Comme après chaque attentat islamiste réussi, le massacre du 13 novembre va relancer la polémique sur "la faille" dans les systèmes antiterroristes français et européens. Et cette fois, comme les précédentes, il semble que les dysfonctionnements se soient accumulés.
En l’état actuel de l’enquête, le plus grave semble être le cas de Samy Amimour : ce Français de 28 ans, soupçonné de vouloir partir pour le Yémen, est mis en examen en octobre 2012 pour « association de malfaiteurs terroristes », placé sous contrôle judiciaire. Ce qui ne l’empêche pas de rejoindre, un an plus tard, la « terre de jihad » syrienne.
Cela provoque l’émission d’un mandat d’arrêt international.

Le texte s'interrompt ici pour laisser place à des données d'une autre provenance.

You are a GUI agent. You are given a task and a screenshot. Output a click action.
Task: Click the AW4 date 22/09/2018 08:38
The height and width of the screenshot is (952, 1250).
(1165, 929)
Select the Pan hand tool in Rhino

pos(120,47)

Malgré cela, il parvient à rentrer en France incognito pour participer, vendredi soir à Paris, au pire attentat jamais commis en France.
« On a un souci de contrôle aux frontières Schengen, et un gros », assure à l’AFP Alain Chouet, ancien chef du service de renseignement de sécurité à la DGSE. « Son arrivée aurait dû provoquer la levée d’un drapeau rouge. Mais ces gars maîtrisent bien les techniques d’entrée et de sortie de Schengen, pour l’avoir beaucoup pratiqué. »
« S’il a pris soin de ne pas rentrer par une frontière française, personne ne l’a vu. S’il rentre par la Belgique, par exemple par un vol low-cost à Charleroi... Allez-y à Charleroi, vous verrez les contrôles », ajoute-t-il.
Autre problème, un autre tireur du Bataclan, Omar Ismaïl Mostefaï, avait d’une part attiré dès 2010 l’attention des services français, qui avaient émis à son encontre une fiche S (« sûreté de l’État »), et d’autre part avait été, selon Ankara, signalé deux fois à Paris pour son appartenance à la mouvance jihadiste.
La police turque « a informé la police française en décembre 2014 et janvier 2015 » à son propos (il était entré sur le territoire turc en 2013, pour ensuite certainement rallier la Syrie), et « nous n’avons jamais eu de retour de la France », a affirmé lundi à l’AFP un responsable turc.
Par ailleurs d’autres membres du commando, installés en Belgique, étaient connus de la police belge. « Vous comprendrez bien que si les Belges ne nous préviennent pas, ici on ne peut rien faire », confiait lundi à l’AFP une source policière.
« Ça m’empêche de dormir »
Ces faisceaux d’indices, ces signalements, ce mandat d’arrêt international auraient dû constituer les points d’un schéma qui, en les reliant, auraient pu conduire les enquêteurs, en France ou en Belgique, à passer à l’action contre cette cellule avant qu’elle n’ensanglante Paris.